The mid-'80s were a peculiar time for alternative music in the UK. Around
1983, the surging momentum of the post-punk era dissipated into a confused
clutter of trends and revivals. People who'd begun their musical journey in
roughly the same spot-the Sex Pistols, the Clash-were now making sounds
unrelated to each other and a long distance from their starting point.

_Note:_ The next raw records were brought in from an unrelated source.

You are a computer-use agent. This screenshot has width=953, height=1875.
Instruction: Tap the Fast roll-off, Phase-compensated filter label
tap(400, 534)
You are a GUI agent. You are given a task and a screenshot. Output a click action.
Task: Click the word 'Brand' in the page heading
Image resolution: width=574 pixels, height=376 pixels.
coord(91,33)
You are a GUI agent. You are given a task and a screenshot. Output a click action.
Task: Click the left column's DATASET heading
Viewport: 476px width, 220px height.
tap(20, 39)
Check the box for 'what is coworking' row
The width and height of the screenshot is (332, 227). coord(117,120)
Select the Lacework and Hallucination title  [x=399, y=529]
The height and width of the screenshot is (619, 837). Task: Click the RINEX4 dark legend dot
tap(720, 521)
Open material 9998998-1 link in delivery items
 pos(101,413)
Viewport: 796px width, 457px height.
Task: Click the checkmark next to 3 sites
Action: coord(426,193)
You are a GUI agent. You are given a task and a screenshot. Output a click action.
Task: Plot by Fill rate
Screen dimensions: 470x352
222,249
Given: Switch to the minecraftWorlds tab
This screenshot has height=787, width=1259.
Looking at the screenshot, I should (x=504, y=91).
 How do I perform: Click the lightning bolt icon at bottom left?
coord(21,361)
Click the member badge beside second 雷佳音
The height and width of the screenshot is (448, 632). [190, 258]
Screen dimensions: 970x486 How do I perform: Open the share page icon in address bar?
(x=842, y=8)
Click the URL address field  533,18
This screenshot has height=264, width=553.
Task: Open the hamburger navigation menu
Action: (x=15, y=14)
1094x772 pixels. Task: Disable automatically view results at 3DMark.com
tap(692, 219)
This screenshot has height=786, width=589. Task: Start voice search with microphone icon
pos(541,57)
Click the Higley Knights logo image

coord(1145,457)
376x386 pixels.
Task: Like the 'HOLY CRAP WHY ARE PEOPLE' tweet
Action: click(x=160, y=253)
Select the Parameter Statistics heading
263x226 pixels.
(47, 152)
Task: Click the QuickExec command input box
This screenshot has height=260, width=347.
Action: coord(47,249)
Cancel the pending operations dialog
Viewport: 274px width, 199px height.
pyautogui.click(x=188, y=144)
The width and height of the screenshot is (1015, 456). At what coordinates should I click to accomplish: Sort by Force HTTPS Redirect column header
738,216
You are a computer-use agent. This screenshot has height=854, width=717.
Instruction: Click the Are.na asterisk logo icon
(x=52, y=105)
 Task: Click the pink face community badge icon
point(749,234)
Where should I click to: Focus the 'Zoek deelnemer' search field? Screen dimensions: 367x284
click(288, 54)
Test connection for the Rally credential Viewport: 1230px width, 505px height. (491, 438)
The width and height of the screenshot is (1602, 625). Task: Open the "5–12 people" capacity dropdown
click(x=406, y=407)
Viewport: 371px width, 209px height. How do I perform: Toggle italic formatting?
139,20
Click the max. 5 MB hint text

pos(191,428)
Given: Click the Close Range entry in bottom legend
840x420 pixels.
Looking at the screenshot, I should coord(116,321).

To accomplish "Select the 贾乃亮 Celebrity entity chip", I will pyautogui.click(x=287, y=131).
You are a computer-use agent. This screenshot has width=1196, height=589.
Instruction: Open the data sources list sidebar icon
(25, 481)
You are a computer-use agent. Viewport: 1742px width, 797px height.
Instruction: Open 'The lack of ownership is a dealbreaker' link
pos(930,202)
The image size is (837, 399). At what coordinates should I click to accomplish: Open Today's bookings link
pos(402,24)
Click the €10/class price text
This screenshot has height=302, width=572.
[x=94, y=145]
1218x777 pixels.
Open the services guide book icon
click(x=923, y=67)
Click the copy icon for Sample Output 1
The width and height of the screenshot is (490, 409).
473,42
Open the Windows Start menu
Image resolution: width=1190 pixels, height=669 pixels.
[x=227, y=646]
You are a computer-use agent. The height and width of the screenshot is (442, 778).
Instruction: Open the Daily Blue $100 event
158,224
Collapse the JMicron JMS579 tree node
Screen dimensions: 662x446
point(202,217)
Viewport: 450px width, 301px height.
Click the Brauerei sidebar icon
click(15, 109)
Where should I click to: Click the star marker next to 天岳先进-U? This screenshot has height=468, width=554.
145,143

Even though it came out on the archetypal post-punk independent label Rough
Trade, few records could have been further from the filth and fury of 1977
than the pastoral ambient music of Virginia Astley's 1983 album From Gardens
Where We Feel Secure. She had been a punk fellow traveler as a teenager in
the late '70s, going to rowdy gigs and playing in pubs herself as keyboardist
in the new wave group Victims of Pleasure. By training and temperament,
though, Astley did not fit the standard profile of a post-punk musician. That
movement teemed with art-school students who approached music-making
conceptually. Astley attended music college and arrived on the scene armed
with craft and technique. She drew inspiration not from political theory but
poetry and literature.
Still, as her post-punk contemporaries expanded their sound, Astley found her
services in demand. She did the string arrangements on Siouxsie and the
Banshees' tempestuous single "Fireworks." After working on an album track by
the Scottish new wave band Skids, she collaborated with singer Richard Jobson
on The Ballad of Etiquette, an album of poetry and spoken word set to music.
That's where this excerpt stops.